Wow. These are the folks introducing carbon taxes, making oil pipeline construction difficult and who undoubtedly subscribe to the anti-carbon definition of subsidy. Related: The Start Of Something Big? Iran Changes Oil Contracts
The outer fringe of the anti-carbon movement puts the total cost of carbon subsidies in the trillions because it includes future damage to the environment and health that hasn’t happened yet. This includes death and injuries from vehicular accidents that wouldn’t happen if there were fewer cars on the road. The blame is put on governments afraid to make a decision, not the hapless people of the world who, left their own devices, continually make the wrong choices. The Alberta NDP government’s taxpayer-funded propaganda campaign supporting next year’s massive carbon tax increases includes the benefits of improved health because of airborne emission reductions. But when most think of bad air it is Beijing that comes to mind, not Beaverlodge or Bonnyville.

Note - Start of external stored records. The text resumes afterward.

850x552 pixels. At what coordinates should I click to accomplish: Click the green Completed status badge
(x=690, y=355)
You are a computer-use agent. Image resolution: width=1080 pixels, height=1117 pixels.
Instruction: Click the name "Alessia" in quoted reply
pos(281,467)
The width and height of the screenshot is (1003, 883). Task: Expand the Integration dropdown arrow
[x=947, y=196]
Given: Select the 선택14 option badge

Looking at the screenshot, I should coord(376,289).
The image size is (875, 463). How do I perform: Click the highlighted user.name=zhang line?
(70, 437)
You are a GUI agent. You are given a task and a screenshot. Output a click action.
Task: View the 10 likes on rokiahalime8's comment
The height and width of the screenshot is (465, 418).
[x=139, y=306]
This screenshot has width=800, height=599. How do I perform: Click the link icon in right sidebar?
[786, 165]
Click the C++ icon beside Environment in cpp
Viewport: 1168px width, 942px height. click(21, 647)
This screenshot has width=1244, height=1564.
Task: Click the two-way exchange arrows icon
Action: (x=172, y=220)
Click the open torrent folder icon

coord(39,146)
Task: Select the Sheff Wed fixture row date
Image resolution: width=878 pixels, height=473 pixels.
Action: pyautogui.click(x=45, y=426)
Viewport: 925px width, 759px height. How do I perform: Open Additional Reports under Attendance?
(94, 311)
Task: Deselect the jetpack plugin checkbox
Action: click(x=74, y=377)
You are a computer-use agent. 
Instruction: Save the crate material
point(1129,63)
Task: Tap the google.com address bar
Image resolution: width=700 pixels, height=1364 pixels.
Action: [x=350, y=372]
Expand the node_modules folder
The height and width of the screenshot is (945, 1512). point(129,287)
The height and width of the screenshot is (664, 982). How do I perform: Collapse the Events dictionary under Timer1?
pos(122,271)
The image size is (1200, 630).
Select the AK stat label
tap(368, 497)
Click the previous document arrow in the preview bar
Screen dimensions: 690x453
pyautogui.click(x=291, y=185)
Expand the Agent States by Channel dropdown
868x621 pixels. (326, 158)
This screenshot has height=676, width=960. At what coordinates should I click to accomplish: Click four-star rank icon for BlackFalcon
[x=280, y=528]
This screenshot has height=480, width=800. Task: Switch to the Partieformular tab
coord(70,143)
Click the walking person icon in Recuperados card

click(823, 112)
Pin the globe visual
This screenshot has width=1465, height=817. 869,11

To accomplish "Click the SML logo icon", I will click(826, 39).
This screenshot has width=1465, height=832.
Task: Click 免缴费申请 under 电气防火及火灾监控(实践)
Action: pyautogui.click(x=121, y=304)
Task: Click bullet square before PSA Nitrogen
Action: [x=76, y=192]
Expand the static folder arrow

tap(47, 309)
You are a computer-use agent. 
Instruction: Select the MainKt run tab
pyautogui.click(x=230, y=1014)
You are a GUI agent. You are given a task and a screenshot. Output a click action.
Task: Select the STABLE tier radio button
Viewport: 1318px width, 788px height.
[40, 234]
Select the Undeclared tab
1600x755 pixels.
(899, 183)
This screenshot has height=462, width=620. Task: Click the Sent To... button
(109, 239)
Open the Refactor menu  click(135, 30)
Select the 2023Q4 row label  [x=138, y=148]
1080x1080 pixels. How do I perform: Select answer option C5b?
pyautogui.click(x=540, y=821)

This matters to the battered Canadian oilpatch because it is yet another example of how the anti-carbon crowd influences politicians, the media and domestic energy policy. This issue gained traction in 2009 when the anti-carbon movement got it on the G20 agenda where it was broadly supported. Few in the oilpatch took notice. When you live in Alberta where provincial finances ebb and flow depending on how much cash oil and gas producers ship to Edmonton, we can be forgiven for not paying attention.
But now the Canadian oilpatch is increasingly fighting for its legitimacy and existence in the face of carbon taxes, emissions caps and export pipeline opposition. It behooves everyone to pay more attention. The politicians are listening to an intellectually and economically dishonest use of the word subsidy and agreeing to implement policies that will have very damaging impacts on what’s left of Canada’s once-vibrant upstream oil and gas industry.